- [Text excerpt]:

★ ★ ★

The CEO of Blockchain, which had its Bitcoin wallet app removed from the App Store on Thursday, called Apple a "gatekeeper to innovation" and believes the company is cracking down on possible competitors for an unannounced payment system leveraging iTunes account holders.
Explaining the removal of his iOS Bitcoin wallet app from the App Store, Blockchain CEO Nicholas Cary told CNBC he believes the title was pulled because Apple is planning to launch a competing revenues service.
"Apple has telegraphed they'll do something on top of the hundreds of millions of credit cards they have on their system," Cary said. "Bitcoin represents a major threat to any revenue model they may try to build. Anything they do with credit cards is not going to be innovative. Bitcoin is."
He goes on to name the merits of a crypto-currency like Bitcoin, which includes no fees, no chargebacks and assuages privacy concerns. That last point is somewhat contentious given a number of high-profile hacks, some worth over $1 million.

★ ★ ★

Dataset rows
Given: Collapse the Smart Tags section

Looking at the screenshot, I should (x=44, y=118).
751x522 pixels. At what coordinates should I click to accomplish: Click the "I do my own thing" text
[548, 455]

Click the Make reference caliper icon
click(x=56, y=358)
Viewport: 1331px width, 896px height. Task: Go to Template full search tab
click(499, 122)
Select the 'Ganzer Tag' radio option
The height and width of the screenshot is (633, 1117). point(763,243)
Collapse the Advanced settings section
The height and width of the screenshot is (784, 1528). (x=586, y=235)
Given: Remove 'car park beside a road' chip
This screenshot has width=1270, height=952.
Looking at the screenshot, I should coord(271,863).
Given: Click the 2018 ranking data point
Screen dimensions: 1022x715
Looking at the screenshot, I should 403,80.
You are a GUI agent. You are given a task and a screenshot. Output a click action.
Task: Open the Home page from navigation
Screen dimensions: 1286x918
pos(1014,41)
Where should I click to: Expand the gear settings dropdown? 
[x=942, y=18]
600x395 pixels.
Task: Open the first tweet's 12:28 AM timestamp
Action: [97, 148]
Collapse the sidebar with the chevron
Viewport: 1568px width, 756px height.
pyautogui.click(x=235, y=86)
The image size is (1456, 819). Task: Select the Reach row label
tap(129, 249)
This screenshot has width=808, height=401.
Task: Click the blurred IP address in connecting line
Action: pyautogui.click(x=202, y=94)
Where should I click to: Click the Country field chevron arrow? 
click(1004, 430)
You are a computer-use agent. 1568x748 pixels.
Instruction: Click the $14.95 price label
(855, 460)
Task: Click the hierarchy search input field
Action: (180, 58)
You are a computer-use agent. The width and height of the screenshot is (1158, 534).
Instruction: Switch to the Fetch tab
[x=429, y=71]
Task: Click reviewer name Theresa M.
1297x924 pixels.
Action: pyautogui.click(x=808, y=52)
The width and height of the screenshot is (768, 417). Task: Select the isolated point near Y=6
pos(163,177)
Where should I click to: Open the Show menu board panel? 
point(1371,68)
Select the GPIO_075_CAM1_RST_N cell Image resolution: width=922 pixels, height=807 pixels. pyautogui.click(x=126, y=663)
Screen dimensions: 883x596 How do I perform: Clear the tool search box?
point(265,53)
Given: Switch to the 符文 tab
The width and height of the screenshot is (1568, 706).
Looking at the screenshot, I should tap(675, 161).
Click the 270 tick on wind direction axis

★ ★ ★

- [Written exercise]: Write the next part of the article about Apple pulling the Blockchain wallet app, picking up right after its last sentence. These rows have nothing to do with the article about Apple pulling the Blockchain wallet app.

- [Result below]:
As for Apple's move into payments, Cary cites the company's weaning off of Google apps in iOS 7. He claims the removal of Blockchain's app is akin to that of Google Maps, adding that Apple will build out a revenue model based on iTunes' credit card-carrying account holders.
Unlike Blockchain, however, Google's apps were not completely shut out of the App Store. The Internet search giant still has a strong presence on iOS including Google Maps and Gmail, both direct competitors to major Apple products.
Commenting on Bitcoin wallet alternatives, of which there are none on iOS, Cary said Android is now the platform of choice for "Bitcoin enthusiasts."
"It is hard to gauge when they want when they only give you a terse e-mail for saying that your app was removed for something they don't tell you about," Cary said. "What Apple has done now is demonstrate they're in a position to be a gatekeeper on innovation."
When asked if suing Apple was an option, Cary quickly replied that such action is unnecessary. Instead, he would rather innovate and make Bitcoin an established form of currency.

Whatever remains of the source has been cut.